### What to do
Rewrite the rows starting at the line that contains "Where should I click to: Click the Creative" and ending at the line that contains "will click(57, 325).", replacing "Creative Commons CC icon" with "Creative Commons license icon" and leaving everything else unchanged.
## Begin
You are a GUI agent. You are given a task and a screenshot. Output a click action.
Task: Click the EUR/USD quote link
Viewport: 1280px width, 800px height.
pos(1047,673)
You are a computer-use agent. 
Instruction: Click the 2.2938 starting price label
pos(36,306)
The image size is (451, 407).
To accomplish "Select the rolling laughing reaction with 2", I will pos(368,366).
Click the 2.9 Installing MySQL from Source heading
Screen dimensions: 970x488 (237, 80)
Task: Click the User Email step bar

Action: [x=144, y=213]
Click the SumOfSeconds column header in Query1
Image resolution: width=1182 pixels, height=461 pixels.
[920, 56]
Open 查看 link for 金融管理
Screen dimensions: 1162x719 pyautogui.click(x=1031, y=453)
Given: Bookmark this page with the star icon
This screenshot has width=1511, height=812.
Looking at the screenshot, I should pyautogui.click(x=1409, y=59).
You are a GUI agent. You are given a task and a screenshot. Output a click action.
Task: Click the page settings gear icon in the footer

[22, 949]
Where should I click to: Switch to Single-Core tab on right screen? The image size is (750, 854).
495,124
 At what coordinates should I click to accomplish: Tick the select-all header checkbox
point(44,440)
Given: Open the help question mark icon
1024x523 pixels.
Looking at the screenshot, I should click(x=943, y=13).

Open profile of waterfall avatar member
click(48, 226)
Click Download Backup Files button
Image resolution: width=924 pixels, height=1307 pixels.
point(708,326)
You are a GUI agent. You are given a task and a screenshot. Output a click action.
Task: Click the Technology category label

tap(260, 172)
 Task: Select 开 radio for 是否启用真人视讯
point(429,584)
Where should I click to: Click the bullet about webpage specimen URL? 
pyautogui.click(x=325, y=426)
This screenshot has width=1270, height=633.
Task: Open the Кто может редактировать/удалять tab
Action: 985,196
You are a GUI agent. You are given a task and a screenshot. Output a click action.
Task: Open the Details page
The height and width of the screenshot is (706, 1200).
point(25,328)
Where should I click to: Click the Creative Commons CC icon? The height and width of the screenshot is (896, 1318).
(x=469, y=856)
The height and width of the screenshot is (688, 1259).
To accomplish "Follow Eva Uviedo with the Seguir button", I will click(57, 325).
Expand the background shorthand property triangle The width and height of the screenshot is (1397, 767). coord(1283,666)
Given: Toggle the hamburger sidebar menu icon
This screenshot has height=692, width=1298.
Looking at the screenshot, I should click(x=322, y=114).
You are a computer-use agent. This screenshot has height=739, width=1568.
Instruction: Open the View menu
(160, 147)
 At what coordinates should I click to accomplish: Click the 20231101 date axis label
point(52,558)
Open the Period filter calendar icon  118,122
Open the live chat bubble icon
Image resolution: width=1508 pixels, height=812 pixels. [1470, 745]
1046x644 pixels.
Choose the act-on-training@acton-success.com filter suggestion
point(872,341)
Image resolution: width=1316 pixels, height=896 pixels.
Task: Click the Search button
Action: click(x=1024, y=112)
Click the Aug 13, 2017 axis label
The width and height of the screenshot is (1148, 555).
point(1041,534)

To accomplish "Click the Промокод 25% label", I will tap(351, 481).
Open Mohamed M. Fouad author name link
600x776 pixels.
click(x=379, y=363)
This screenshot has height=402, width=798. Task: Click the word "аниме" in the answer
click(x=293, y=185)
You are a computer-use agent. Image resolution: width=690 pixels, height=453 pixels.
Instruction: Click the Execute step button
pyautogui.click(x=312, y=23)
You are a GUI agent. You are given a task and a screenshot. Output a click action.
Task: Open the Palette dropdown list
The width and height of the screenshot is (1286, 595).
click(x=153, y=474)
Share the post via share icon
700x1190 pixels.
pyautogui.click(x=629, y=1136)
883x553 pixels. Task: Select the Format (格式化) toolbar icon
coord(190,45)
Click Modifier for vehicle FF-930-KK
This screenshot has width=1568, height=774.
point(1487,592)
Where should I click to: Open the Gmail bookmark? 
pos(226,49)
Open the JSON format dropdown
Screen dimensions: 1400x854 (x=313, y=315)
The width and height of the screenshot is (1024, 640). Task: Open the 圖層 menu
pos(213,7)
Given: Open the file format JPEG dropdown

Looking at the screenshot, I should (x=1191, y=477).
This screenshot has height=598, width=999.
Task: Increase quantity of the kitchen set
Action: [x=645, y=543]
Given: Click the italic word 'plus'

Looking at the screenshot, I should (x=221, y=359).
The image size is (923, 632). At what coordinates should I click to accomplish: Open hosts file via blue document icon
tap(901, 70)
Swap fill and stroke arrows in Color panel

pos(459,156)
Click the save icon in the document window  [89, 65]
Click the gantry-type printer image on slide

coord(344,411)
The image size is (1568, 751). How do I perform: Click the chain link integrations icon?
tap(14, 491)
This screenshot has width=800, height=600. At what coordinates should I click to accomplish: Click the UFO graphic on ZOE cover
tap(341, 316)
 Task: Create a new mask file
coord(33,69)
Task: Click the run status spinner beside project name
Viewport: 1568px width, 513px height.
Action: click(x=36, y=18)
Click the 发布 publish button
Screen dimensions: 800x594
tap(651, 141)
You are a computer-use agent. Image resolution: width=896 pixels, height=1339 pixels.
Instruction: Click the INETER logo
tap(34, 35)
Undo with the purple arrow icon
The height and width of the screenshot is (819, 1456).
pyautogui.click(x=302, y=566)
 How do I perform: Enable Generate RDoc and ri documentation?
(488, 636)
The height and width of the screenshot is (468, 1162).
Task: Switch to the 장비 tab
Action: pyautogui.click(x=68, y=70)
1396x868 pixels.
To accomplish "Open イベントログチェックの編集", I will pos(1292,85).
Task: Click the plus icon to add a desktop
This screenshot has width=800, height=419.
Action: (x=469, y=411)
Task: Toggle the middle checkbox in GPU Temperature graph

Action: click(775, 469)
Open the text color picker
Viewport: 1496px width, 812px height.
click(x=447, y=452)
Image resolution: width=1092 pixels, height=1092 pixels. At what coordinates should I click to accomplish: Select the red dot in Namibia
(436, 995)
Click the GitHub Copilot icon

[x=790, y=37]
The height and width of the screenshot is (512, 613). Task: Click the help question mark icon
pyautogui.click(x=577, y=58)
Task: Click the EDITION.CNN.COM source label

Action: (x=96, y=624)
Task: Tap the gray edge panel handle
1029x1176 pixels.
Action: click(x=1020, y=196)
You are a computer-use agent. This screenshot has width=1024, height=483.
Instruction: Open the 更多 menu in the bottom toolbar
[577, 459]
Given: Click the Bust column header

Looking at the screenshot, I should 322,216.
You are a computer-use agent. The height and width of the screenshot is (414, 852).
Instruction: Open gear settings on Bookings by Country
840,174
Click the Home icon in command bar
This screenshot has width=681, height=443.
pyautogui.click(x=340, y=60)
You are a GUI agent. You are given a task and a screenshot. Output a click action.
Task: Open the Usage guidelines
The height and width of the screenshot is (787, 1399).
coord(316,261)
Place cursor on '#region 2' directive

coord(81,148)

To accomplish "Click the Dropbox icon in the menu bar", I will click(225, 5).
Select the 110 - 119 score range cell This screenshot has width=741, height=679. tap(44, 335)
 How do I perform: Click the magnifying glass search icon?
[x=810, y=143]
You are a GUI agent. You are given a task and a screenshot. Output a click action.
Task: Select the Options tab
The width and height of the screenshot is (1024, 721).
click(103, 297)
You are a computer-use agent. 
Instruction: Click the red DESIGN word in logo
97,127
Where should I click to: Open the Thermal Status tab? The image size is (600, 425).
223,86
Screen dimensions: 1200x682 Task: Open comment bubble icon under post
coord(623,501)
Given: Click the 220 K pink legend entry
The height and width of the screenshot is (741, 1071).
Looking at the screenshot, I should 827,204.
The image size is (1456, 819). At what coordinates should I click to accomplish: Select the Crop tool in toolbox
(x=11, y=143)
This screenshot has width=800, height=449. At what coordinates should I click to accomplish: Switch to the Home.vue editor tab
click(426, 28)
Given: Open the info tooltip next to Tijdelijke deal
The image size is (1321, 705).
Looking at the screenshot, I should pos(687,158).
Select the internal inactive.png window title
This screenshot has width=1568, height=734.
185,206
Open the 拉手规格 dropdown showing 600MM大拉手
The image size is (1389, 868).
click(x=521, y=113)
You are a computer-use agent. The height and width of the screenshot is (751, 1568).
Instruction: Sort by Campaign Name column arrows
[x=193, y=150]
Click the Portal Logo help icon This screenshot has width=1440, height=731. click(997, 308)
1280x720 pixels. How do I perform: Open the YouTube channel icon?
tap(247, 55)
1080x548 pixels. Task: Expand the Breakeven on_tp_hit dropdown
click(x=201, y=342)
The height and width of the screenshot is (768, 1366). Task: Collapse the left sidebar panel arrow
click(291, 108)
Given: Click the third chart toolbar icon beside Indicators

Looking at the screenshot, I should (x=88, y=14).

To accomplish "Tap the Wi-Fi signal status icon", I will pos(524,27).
## End
### Task answer
Where should I click to: Click the Creative Commons license icon? The height and width of the screenshot is (896, 1318).
(x=469, y=856)
The height and width of the screenshot is (688, 1259).
To accomplish "Follow Eva Uviedo with the Seguir button", I will click(57, 325).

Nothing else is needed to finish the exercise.